Alignment of the N-terminus amino acid sequence of RibR from B. subtilis with the C termini of the mreA gene product (MreA), and the bifunctional flavokinase/FAD-synthetase from B. subtilis, E. coli (E.c), and H. influenzae (H.i) with the CLUSTALW program. Dashes indicate gaps introduced to increase the number of matches. Homologous and similar amino acids are represented by double and single dots, respectively. Asterisks represent amino acid residues identical among the five sequences. The boxed blocks of amino acids correspond to motifs of riboflavin kinase/FAD synthetase according to Block Searcher results.

FIG. 2

HPLC chromatograms of the products of flavokinase/FAD synthetase assays. Flavokinase (A, B, E, and F) and FAD synthetase (C, D, G, and H) activities were evaluated by fluorescence detection in the presence of 50 μM riboflavin (RB) and 50 μM FMN, respectively.

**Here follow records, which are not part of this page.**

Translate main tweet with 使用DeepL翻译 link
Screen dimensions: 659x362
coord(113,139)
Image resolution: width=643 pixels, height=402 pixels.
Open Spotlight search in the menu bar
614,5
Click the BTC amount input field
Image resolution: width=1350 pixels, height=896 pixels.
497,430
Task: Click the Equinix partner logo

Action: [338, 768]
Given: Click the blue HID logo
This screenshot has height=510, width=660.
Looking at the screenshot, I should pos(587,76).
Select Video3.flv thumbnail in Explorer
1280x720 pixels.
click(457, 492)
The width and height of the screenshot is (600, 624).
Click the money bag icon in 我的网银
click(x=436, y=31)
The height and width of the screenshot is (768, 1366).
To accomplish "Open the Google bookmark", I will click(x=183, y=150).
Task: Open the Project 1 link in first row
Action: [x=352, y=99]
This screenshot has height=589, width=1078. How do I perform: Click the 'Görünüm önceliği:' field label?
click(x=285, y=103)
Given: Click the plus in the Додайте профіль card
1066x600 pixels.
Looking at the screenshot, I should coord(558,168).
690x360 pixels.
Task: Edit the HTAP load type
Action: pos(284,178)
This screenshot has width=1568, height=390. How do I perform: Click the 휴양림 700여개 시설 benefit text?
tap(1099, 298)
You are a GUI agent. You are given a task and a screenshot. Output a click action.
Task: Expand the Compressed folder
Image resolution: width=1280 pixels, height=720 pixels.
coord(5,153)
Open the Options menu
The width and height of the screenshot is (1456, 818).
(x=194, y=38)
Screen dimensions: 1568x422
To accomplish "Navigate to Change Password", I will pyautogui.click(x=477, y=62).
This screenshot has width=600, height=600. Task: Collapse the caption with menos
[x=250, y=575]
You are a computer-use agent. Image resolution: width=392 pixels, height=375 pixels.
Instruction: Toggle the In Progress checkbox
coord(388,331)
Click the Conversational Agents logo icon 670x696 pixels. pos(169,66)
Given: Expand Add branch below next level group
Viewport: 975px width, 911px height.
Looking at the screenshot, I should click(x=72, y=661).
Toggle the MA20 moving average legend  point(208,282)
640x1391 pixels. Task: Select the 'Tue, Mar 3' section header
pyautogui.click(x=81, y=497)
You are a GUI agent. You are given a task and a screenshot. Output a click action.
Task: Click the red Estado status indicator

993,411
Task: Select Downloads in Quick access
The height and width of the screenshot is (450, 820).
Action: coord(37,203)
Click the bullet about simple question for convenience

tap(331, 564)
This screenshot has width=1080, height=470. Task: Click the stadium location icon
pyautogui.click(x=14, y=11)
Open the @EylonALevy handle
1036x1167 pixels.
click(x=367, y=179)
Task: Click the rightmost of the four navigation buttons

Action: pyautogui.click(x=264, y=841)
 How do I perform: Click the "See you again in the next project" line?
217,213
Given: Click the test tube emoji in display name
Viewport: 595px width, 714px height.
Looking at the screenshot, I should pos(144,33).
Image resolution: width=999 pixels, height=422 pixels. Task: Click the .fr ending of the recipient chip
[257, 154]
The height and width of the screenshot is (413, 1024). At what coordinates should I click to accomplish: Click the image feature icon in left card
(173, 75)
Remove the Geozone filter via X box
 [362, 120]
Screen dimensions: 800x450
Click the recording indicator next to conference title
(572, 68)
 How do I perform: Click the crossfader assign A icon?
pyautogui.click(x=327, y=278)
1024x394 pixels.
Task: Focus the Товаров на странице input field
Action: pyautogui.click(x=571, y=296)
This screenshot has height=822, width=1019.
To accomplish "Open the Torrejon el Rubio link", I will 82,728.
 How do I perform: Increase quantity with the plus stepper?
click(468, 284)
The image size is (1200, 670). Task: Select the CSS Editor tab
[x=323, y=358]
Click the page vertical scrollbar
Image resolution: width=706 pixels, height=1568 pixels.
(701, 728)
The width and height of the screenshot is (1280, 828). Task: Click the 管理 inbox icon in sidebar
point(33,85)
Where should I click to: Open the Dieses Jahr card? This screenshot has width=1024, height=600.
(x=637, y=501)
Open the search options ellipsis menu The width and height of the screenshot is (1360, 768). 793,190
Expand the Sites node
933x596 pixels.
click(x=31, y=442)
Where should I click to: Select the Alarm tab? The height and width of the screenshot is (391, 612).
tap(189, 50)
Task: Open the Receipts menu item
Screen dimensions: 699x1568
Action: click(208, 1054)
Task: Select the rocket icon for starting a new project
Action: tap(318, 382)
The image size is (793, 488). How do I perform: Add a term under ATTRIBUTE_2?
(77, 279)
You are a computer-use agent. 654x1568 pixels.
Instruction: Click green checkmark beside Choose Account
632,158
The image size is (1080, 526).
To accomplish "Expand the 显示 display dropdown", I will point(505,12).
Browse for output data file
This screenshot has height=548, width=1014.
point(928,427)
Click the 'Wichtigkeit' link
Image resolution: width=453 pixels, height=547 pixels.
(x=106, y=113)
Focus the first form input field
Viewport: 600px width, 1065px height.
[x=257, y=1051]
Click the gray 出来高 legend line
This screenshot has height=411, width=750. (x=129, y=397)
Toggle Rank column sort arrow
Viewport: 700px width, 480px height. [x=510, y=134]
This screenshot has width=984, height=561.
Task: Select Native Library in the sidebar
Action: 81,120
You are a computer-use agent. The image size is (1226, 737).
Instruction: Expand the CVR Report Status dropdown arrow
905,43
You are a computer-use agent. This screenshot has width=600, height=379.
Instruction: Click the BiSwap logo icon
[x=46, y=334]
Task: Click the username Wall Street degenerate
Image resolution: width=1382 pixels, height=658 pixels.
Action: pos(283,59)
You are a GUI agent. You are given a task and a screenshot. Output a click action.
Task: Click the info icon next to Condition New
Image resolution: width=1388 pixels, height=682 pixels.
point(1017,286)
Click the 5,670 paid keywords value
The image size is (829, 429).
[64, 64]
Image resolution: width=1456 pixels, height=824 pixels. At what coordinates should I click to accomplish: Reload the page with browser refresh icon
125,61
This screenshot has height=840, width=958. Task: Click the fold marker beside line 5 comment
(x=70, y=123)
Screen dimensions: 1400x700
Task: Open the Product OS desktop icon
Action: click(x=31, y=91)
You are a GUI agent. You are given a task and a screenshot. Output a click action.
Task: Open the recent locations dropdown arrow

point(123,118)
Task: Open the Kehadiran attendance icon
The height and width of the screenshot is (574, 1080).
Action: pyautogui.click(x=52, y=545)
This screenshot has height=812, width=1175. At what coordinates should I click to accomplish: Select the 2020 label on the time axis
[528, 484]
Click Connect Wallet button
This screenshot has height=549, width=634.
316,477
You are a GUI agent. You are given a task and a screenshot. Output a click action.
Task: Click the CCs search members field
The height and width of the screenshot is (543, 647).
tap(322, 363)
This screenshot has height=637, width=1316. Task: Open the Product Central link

Cell extracts of E. coli DH10B/pUV6 containing mreA (A, B, C, and D) or E. coli DH10B/pUV10 containing ribC (E, F, G, and H) were added to the reaction mixture, and the activity assays were incubated for 5 min (A, C, E, and G) or 30 min (B, D, F, and H) and stopped by boiling. Aliquots were removed and separated on an HPLC column. The chromatograms show three clearly resolved peaks of riboflavin (7.9 min), FMN (5.9 min), and FAD (4.3 min). Peak intensity is given in arbitrary fluorescence units.

FIG. 3

Analysis of genomic DNA from S. agalactiae COH31 γ/δ (lane 1) and UCN4 (lane 2), digested with I-CeuI by pulsed-field gel electrophoresis (left) and hybridization (middle and right). The digested fragments were transferred to a nylon sheet and hybridized to an in vitro digoxigenin-labeled 16S probe (middle). After dehybridization, the filter was hybridized to a digoxigenin-labeled mreA probe (right).

FIG. 4

Genetic organization of mreA and ribC homologs in different Streptococcus species, in E. faecium, and in B. subtilis. These results were obtained after analysis with Blast 2 program of sequences of B. subtilis from Kunst et al. (11), S. pneumoniae M1 from Oklahoma University (http://www.genome.ou.edu), S. pneumoniae type 4 from the TIGR database (http://www.tigr.org), and E. faecium from the JGI database (http://www.jgi.doe.gov). The percentages of identity relative to the B. subtilis genes, obtained with the ALIGN program, are indicated within the arrows. rpsO, ribosomal protein S15 gene; pnpA, polynucleotide phosphorylase gene; truB, tRNA pseudouridine 55 synthase gene; arsC, arsenate reductase gene. Numbers refer to genomic position.